Дитя во времени - страница 127

Шрифт
Интервал


Как назло, стихийный разговор стих именно в этот момент, и в наступившей тишине я с громким стуком пригвоздил говядину к тарелке, поднял свой скальпель и пробормотал зачем-то:

— Вот такие-то дела.

Дела были хреновые. Мясо дергалось в тарелке в предсмертных кон­вульсиях, я обливался потом и уже ни о чем на свете не думал, ничего не желал: только бы оно не выпрыгнуло на стол. Мне казалось в этой ужасной гробовой тишине, что бифштекс стонет и визжит под моим но­жом, и что я занимаюсь каким-то страшным делом, и что все замолчали именно поэтому, и я пилил его уже с яростью опьяненного кровью садиста, а нож был тупой и скользкий... В конце концов я расчленил бифштекс на три все еще больших куска, ­которые при сильном жела­нии можно было просунуть в рот, если его раскрыть пошире, и в одну минуту проглотил, почти не разжевывая, следы своего преступления.

Кажется, у всех гора свалилась с плеч. Я услышал, как Юлия Александровна спросила о чем-то Вику, та засмеялась, буркнул что-то Евгений Михайлович, но ко мне еще не обращались и как будто не замечали.
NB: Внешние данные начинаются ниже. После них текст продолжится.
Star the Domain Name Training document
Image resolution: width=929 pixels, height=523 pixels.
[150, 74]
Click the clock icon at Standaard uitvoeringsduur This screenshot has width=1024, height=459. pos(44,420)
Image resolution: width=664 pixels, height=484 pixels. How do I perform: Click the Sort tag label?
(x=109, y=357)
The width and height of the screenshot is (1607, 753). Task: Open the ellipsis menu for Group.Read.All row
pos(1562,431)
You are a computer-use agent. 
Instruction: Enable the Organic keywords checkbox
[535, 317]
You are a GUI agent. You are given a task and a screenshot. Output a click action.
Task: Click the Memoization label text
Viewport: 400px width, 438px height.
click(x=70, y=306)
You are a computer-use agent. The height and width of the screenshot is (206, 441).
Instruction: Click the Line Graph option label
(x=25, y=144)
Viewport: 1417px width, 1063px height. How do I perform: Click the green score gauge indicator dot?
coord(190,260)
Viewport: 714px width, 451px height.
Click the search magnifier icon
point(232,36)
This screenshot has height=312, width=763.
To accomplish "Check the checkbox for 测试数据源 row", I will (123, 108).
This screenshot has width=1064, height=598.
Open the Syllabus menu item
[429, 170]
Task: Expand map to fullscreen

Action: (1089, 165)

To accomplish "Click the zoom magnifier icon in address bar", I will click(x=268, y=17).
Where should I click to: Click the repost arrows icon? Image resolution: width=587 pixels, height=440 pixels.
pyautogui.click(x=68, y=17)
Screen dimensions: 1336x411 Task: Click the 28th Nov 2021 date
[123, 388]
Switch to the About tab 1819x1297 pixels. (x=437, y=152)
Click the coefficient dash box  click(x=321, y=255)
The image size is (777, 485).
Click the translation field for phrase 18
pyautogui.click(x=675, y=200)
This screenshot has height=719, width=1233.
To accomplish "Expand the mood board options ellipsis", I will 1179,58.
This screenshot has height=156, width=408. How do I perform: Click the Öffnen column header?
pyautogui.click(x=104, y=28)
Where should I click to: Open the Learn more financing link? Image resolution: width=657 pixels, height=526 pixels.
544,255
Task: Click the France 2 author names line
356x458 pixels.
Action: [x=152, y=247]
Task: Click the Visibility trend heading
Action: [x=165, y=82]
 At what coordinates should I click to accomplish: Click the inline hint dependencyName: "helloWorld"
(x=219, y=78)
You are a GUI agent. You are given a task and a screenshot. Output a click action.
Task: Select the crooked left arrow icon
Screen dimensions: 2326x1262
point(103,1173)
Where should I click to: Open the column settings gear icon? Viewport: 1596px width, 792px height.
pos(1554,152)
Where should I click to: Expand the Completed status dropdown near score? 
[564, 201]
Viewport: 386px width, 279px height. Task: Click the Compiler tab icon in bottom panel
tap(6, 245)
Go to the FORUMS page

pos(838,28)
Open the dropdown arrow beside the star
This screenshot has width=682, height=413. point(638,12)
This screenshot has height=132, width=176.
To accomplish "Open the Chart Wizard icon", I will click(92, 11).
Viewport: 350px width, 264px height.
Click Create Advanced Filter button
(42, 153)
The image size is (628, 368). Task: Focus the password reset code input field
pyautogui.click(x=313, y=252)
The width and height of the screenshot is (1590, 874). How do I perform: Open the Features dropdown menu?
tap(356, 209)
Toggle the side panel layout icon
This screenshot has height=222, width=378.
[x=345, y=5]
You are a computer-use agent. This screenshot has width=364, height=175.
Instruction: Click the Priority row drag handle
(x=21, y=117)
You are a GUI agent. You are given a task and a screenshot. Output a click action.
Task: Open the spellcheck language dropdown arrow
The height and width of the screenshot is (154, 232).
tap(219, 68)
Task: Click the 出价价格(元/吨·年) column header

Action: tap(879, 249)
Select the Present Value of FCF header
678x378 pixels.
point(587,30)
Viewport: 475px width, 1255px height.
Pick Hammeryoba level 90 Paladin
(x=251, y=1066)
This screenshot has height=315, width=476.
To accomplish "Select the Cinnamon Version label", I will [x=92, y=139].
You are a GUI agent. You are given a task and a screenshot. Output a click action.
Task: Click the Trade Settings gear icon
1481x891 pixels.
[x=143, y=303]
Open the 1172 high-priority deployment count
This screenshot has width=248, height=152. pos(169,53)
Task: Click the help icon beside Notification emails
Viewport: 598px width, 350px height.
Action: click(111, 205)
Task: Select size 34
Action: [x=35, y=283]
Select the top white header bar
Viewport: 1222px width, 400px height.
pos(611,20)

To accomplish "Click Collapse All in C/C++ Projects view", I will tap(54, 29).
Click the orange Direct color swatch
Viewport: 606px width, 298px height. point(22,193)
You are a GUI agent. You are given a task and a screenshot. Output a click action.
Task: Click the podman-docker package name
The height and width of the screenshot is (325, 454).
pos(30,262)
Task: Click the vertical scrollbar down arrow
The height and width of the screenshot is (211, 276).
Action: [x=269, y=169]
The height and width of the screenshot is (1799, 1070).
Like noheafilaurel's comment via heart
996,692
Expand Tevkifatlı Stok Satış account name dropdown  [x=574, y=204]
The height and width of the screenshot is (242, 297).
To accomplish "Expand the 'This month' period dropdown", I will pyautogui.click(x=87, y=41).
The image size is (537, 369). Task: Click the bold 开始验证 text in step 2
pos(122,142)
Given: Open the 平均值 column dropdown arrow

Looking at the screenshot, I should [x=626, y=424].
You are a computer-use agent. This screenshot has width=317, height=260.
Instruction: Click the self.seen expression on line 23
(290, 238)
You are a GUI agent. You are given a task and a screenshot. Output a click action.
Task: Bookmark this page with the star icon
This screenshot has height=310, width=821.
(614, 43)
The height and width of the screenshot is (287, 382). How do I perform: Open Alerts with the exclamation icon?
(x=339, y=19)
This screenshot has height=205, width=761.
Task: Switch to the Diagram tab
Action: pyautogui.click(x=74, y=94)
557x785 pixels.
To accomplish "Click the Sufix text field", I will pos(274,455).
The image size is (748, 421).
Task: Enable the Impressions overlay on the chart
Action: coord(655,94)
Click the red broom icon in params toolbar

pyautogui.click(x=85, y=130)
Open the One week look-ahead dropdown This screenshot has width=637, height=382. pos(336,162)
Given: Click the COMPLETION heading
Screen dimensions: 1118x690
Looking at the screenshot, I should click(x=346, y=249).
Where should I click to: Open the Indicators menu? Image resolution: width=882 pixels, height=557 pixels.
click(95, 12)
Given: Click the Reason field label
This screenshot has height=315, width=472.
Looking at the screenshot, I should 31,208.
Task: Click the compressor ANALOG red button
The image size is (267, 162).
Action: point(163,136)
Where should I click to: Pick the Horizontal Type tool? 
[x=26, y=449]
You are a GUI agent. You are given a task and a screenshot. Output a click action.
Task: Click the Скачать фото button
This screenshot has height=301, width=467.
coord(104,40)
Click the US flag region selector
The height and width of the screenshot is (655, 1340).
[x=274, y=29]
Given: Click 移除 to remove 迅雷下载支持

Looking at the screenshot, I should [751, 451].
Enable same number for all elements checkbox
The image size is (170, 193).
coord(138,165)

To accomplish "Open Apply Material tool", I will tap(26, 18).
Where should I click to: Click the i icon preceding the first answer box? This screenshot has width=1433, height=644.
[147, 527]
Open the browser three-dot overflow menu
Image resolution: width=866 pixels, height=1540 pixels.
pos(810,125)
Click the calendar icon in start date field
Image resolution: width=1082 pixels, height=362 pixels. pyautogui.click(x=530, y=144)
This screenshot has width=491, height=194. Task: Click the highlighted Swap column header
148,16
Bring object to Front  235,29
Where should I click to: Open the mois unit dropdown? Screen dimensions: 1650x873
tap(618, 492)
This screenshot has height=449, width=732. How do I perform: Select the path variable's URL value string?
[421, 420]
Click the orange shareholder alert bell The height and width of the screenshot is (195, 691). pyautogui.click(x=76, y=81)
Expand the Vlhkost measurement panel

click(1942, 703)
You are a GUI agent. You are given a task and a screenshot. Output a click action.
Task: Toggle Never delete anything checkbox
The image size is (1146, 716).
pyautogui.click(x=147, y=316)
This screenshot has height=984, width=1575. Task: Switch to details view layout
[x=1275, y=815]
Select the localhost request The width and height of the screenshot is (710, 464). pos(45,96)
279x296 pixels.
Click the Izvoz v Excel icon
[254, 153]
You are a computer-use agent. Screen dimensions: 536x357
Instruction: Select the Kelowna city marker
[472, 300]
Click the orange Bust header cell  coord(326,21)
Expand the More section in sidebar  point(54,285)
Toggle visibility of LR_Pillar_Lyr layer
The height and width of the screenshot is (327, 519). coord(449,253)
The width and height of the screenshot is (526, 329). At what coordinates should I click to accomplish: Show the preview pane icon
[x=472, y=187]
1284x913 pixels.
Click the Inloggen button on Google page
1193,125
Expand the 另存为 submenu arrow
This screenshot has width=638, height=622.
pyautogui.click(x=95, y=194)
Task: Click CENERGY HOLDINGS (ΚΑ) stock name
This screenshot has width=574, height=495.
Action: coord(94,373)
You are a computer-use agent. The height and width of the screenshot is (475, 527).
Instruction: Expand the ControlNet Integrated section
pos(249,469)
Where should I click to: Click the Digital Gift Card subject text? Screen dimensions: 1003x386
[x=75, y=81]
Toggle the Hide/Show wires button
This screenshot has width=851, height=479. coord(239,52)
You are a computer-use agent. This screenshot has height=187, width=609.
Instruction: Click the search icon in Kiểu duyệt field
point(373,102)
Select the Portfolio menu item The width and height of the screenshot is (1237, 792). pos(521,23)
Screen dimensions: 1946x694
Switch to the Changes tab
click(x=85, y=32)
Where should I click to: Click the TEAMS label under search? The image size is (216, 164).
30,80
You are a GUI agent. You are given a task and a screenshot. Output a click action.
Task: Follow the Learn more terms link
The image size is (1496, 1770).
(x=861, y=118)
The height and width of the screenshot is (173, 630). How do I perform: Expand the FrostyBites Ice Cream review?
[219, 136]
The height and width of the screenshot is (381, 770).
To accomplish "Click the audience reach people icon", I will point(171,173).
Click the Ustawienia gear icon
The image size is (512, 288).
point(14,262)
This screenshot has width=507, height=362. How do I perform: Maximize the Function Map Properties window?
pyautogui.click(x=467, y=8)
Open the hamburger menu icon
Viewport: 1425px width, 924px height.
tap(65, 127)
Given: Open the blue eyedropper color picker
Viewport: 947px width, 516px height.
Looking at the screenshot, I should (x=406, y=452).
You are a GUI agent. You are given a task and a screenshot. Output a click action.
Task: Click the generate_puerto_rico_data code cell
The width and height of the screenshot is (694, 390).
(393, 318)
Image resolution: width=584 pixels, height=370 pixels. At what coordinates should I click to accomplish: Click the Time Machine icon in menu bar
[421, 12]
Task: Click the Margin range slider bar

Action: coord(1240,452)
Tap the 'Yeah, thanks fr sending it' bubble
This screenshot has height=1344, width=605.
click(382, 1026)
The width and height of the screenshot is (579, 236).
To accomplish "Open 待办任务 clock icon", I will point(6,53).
Я отодвинул тарелку и выдавил: спасибо. Юлия Александровна налила мне огромную чашку крепкого чая, и разговор возобновился. Чай с одинаковой грацией может пить и профессор, и ученик средней школы — главное, не дуть на него (это я знал), не оттопыривать манерно мизинец (где-то читал, что это дурной тон) и не хлебать громко (ну это и ежу понятно) — и я приободрился.

Заговорили о школе, об экзаменах, об институтах и прочей чепухе, которая не переводится в семьях, где кому-то исполнилось 17 лет. Я в разговоре не участвовал. Нет, все старались, все меня жалели, все хотели помочь, все было замечательно, только без толку. Во мне все равно копилась мнительная обида. В таком состоянии у ме­ня вырабатывается острая, желчная наблюдательность и сверхчувствительность ко всякой фальши. Я замечал, как Евгений Михайлович старательно оберегает меня от расспросов и не смотрит в мою сто­рону (понятное дело, чтобы дать прийти в себя), как он преувеличен­но громко смеется (он вообще много смеялся, но как-то не верилось, что он балагур и весельчак), как он старается говорить о пустяках (что­бы я наконец расслабился и понял, что тут все свои и можно не умни­чать), как Юлия Александровна ласково, ­заботливо подкладывает мне печенье (Артур, все нормально, никто ничего не замечает, успокойся, глупенький), как она, глядя на мужа, видит боковым зрением меня (только женщины так умеют) и сострадательно думает, как мне еще по­мочь, и как они все вместе пытаются меня убедить, что ничего особенного не происходит, что они простые люди, ничего такого не заме­чают, и все нормально. Евгений Михайлович, добравшись до чая, стал рассказывать с юмором, как он поступал в институт и чуть было не провалился на последнем экзамене и как он волновался и боялся. Чувствовалось совершенно ясно, что он и сам не верит, что мог бы про­валиться, однако весь смак истории состоял в обратном, и домочадцы это понимали и хохотали — ну как же не смешно, Евгений Михайлович, оказывается, боялся! С таким же успехом Герой Советского Союза мог бы рассказать о своих страхах в том самом бою, за который его и пред­­ставили к Герою. Вика даже в ладоши захлопала, когда Евгений ­Михайлович признался, что спутал дату монголо-татарского нашествия на целых сорок лет — ведь он был по образованию историк!